Il est dommage pour un pays comme la France qui fut à la pointe de la technologie, devoir être aujourd’hui à la traîne dans de nombreux secteurs technologiques. Nous n’avons pas été capable d’anticiper, nos filières ont mauvaises presses, et 15.5% de nos ingénieurs ont quitté notre pays pour vendre leur savoir faire dans des terres plus propices.

Vraiment un bilan négatif….

Amicalement Ludovic

Quentin

Bonjour Ludovic,

Intéressant comme point de vu, mais tu fais des erreurs en répétant les arguments des opposants.

Alors en premier lieu, tu parles de rendement annuel de 24%. il ne s’agit pas de rendement mais de facteur de charge. Quelle différence ?

– Le rendement, c’est le ratio entre l’énergie qui entre dans la machine (éolienne ou pas) et l’énergie disponible qui sort.
Le rendement d’une centrale thermique (nucléaire ou à combustible fossile) est de l’ordre de 30 à 40%, c’est à dire qu’il faut « brûler » 1kWh d’Uranium ou de pétrole pour obtenir 0.3 à 0,4 kWh d’électricité. Pour une éolienne, c’est environ 45%. La différence, c’est que le vent ne se paye pas, contrairement à l’uranium ou au pétrole.

– Le facteur de charge : c’est une grandeur tout à fait différente, il s’agit ici du nombre de kWh produit dans une année, par rapport au nombre de kWh maximum théorique que la centrale peut produire dans l’année. Pour les centrales thermiques le facteur de charge peut aller théoriquement jusqu’à 100%, en fait, il est plutôt au maxi de 80% pour les centrales à combustible fossile et de 70% pour les centrales nucléaire (le reste du temps étant consacré aux maintenances. Les éoliennes, le chiffre est en France autour de 25% (c’est le 24% que tu as entendu). C’est à dire qu’une éolienne de 2MW qui devrait produire théoriquement 17,2 GWh dans l’année, n’en produit « que » 4,3. Mais, il faut bien se rendre compte que si les centrales nucléaires qui produisent la base de l’énergie électrique sont « allumées » à leur maximum, les facteur de charges réels des centrales à gaz, à charbon, à pétrole et hydrauliques sont bien inférieurs à 80%, car ces moyens de production ne servent que pour les pointes de consommation.

« Les éoliennes fonctionnent avec des vents entre 15 et 80 km/h ». Tu as presque juste, la vitesse de démarrage est au alentours de 8 à 14km/h selon les modèles, elles s’arrêtent pour tempêtes entre 90 et 120 km/h selon les modèles.
Mais attention, il ne s’agit pas de la vitesse de vent au sol, mais à hauteur du moyeu, soit à 80m ou 100m de hauteur ou le vent est beaucoup plus fort.
Au final, les éoliennes tournent environ 80% du temps (pas toujours à pleine puissance). Le reste du temps, quand il n’y a pas de vent, ou qu’il y a des tempêtes ou des maintenances, elles ne tournent pas.

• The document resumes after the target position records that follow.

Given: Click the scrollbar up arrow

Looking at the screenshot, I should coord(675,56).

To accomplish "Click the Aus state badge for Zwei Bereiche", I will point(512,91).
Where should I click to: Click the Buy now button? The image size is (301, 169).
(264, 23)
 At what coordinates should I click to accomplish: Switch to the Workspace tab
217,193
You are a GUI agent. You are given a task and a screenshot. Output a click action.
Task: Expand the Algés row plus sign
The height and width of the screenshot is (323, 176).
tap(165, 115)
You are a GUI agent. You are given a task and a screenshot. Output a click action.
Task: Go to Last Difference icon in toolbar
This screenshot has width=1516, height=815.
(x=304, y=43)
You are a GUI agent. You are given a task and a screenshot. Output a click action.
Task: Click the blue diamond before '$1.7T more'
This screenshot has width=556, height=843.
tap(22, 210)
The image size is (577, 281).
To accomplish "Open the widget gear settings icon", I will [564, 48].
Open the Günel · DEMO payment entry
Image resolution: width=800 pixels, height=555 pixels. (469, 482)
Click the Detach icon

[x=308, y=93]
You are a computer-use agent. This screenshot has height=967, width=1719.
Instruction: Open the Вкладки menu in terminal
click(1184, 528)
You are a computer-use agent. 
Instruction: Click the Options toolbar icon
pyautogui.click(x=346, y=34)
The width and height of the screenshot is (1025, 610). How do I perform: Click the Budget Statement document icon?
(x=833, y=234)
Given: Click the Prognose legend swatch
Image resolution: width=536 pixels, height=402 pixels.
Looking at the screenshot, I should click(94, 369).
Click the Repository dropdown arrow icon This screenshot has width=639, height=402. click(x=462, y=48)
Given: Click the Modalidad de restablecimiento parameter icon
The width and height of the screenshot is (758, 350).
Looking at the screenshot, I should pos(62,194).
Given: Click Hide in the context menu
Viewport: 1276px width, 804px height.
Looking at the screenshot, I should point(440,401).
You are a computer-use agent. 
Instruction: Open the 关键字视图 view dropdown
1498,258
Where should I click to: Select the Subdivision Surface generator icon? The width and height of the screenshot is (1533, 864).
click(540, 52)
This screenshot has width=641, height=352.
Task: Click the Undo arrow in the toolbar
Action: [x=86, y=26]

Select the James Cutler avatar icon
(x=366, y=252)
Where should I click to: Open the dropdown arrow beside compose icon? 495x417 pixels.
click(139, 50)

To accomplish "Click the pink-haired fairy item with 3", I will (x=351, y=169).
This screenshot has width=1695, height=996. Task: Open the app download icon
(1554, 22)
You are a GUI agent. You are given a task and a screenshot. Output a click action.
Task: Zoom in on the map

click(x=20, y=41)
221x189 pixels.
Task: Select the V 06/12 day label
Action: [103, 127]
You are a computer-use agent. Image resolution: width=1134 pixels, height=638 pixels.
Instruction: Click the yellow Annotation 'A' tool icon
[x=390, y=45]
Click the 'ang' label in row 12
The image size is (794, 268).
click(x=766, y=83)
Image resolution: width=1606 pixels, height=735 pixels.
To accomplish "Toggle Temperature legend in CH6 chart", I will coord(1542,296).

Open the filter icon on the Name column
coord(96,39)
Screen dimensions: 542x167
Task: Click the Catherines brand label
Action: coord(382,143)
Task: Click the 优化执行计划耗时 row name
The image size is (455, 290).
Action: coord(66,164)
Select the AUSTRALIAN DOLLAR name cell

« Les constructeurs d’éoliennes sont obligés de mettre des moteurs au fioul ». Là encore, tu as déformé les propos que les opposants t’ont tenu. Je peut t’affirmer avec certitude qu’il n’y a aucun moteur au fioul dans les éoliennes d’aucun constructeurs. J’ai déjà visité pas mal d’éoliennes du bas jusqu’en haut et je continue de le faire régulièrement. Je n’ai pas encore trouvé ce fameux moteur au fioul. Et puis, une éolienne, c’est 2MW, c’est à dire 3000 chevaux. C’est quoi la taille d’un moteur au fioul de 3000 chevaux ? C’est 30 fois celui d’une voiture ! Pour placer ça dans le mât, ou la nacelle, ça risque d’être compliqué.

Ce que les opposant ont voulu t’expliquer, c’est que le caractère intermittent des éoliennes oblige les producteurs d’électricité comme EDF d’avoir en réserve des centrales « pilotables ». Donc des centrales au fioul, mais aussi des barrages, des centrales à gaz… Pas Nucléaire car c’est trop lent.
Ce que dit RTE (filiale d’EDF qui gère le réseau électrique), c’est que, pour compenser l’intermittence de l’éolien, il faut installer 1 MW de centrale pilotable pour 4 MW d’éolienne.
Je concède donc que sans rien en face, les éoliennes ne valent rien. Mais en France, les éoliennes arrivent dans un contexte où il y a déjà quelque chose : Il y a 27 GW de thermique à flamme d’existant et 25 GW d’hydraulique. Bref, théoriquement on peut mettre en France 208 GW d’éolien, il y en à 8GW aujourd’hui. On devrait donc pouvoir multiplier la puissance installée de l’éolien encore par 26 sans que cela ne pose de problème d’intermittence.
Il y a cependant une autre limite, les contraintes des variations de l’éolien sur le réseaux qui impose que l’éolien (dans l’état actuel du réseau) ne dépasse pas une quinzaine de % de la production. Soit encore tout de même encore la possibilité de multiplier la puissance installée par 5.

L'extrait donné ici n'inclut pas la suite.